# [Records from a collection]

— Start —

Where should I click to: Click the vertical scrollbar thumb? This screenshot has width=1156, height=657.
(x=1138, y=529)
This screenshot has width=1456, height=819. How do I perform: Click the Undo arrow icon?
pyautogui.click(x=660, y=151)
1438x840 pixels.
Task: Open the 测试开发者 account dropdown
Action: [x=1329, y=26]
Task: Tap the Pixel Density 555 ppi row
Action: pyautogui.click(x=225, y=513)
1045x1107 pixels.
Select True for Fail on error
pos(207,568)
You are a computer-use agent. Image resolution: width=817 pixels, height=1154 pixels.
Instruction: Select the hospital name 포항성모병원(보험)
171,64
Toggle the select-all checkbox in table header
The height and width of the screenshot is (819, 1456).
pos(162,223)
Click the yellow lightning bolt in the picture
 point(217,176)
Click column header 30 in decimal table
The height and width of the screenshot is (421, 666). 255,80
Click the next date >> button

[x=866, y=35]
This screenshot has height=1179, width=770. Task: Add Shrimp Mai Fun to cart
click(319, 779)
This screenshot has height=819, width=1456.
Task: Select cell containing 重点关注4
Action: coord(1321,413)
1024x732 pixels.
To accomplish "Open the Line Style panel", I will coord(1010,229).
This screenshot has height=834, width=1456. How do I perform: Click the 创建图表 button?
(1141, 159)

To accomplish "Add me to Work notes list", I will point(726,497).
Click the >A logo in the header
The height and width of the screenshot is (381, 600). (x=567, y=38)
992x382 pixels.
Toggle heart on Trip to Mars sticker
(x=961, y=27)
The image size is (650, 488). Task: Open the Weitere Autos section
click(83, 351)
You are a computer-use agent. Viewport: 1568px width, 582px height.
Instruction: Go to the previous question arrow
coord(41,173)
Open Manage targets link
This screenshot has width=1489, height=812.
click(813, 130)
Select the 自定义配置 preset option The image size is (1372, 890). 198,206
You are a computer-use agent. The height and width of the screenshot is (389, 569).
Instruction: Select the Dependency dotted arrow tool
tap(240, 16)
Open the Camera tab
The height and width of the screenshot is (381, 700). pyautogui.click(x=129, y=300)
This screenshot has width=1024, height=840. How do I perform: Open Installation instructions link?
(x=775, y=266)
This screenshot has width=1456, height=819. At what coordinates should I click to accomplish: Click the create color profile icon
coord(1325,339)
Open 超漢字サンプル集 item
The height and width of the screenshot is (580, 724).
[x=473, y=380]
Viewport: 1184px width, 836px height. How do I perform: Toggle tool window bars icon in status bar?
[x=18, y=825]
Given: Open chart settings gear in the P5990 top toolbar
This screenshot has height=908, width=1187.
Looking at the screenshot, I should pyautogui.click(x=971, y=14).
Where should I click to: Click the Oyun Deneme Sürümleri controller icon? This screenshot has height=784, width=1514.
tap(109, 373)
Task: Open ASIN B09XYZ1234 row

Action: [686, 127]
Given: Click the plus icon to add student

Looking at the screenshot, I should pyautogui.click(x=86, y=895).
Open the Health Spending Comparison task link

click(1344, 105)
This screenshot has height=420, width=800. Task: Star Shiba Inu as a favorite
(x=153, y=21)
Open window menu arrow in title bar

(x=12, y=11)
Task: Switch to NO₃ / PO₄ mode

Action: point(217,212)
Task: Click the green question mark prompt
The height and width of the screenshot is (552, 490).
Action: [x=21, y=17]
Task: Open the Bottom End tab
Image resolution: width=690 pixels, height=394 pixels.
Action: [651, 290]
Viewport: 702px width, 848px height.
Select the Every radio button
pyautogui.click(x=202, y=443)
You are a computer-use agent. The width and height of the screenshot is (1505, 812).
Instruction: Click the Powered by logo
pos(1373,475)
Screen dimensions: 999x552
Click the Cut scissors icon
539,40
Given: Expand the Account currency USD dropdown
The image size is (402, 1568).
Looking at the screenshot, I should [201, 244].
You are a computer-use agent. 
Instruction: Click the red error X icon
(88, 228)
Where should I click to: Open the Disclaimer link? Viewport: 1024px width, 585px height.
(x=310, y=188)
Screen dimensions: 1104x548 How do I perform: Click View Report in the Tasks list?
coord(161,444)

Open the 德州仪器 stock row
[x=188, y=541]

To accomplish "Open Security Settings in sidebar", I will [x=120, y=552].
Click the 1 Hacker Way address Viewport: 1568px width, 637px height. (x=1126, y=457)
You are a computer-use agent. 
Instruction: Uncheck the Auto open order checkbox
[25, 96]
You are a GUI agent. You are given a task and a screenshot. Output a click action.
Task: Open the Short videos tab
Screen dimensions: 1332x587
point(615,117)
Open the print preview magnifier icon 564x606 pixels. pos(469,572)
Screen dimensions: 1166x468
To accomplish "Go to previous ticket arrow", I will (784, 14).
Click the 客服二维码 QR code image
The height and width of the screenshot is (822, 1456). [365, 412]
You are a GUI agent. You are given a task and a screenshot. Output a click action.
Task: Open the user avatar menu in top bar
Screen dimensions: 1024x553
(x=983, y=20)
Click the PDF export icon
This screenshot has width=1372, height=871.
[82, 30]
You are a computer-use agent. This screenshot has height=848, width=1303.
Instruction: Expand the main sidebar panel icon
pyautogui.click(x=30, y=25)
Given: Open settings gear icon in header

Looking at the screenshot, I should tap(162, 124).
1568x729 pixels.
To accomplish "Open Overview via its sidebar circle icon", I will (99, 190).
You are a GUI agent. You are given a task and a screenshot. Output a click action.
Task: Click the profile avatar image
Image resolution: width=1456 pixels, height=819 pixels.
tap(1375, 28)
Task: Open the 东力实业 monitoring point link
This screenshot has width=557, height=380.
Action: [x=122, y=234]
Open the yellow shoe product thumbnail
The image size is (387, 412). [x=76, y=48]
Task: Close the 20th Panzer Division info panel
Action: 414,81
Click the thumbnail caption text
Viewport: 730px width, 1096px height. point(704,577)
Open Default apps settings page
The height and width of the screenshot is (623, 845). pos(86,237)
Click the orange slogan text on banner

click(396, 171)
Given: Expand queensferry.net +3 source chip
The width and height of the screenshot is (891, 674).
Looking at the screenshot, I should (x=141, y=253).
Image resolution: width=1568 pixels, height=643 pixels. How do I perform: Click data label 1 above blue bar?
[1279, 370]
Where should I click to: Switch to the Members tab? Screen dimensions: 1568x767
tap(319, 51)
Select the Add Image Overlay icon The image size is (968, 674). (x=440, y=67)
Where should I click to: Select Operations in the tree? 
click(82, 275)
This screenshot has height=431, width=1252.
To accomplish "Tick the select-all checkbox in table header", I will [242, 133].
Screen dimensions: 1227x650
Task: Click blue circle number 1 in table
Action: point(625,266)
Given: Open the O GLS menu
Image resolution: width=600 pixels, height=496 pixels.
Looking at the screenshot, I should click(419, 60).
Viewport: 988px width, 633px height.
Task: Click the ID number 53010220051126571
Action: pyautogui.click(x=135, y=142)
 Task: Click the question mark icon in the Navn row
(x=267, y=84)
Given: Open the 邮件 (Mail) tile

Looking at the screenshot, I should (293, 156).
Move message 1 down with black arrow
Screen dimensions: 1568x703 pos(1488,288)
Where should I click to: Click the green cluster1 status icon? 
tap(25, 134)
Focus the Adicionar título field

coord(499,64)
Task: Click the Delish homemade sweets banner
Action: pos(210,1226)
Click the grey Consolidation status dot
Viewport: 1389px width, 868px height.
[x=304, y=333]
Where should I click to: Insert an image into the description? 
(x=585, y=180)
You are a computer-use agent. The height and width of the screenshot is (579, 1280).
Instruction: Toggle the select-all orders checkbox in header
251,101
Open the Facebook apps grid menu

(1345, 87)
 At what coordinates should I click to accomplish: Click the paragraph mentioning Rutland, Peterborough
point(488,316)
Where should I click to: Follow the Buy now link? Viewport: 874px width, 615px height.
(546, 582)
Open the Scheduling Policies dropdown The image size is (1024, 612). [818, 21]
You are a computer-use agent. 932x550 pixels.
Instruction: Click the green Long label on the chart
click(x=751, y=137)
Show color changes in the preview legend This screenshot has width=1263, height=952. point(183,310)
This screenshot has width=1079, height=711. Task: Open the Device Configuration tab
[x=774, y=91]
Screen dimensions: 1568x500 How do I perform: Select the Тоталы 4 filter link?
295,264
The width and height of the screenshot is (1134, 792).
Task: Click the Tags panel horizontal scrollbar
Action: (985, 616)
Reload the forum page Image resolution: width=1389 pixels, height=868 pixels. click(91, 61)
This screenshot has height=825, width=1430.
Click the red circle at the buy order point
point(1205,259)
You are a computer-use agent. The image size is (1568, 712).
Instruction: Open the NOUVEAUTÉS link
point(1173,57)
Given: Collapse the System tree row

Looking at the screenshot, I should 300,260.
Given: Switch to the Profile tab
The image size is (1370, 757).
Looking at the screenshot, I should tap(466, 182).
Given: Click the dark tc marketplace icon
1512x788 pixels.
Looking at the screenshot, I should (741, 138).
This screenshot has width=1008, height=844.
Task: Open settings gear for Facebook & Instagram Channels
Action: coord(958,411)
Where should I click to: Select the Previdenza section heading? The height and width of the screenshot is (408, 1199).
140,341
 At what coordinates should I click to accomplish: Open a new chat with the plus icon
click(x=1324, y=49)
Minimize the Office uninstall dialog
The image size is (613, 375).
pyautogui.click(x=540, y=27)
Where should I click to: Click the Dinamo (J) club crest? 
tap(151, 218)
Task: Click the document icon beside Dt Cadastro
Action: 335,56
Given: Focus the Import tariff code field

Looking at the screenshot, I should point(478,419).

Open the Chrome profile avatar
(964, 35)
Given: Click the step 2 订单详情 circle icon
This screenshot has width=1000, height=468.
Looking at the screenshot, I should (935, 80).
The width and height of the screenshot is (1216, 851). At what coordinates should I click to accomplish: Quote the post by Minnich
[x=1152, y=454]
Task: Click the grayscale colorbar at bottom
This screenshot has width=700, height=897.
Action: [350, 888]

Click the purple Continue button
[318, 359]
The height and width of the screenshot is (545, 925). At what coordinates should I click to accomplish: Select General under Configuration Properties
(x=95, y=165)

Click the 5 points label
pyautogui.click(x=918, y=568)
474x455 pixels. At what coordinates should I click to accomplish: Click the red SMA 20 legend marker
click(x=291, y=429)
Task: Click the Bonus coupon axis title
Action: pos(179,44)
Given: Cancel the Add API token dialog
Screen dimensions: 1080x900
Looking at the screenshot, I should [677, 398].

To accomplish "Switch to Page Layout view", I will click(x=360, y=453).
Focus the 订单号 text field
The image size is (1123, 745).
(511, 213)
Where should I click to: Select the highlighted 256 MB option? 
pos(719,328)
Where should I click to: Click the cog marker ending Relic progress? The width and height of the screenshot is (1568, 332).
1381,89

— End —

# [WHAT IS NEEDED]
Convert the records into a Markdown table with the columns "Row" and "Line". Begin at the line containing "will click(x=360, y=453)." and continue through the end of the records, numbering each line and omitting blank lines.

# [OUTPUT OF THE TASK]
| Row | Line |
|---|---|
| 1 | To accomplish "Switch to Page Layout view", I will click(x=360, y=453). |
| 2 | Focus the 订单号 text field |
| 3 | The image size is (1123, 745). |
| 4 | (511, 213) |
| 5 | Where should I click to: Select the highlighted 256 MB option?  |
| 6 | pos(719,328) |
| 7 | Where should I click to: Click the cog marker ending Relic progress? The width and height of the screenshot is (1568, 332). |
| 8 | 1381,89 |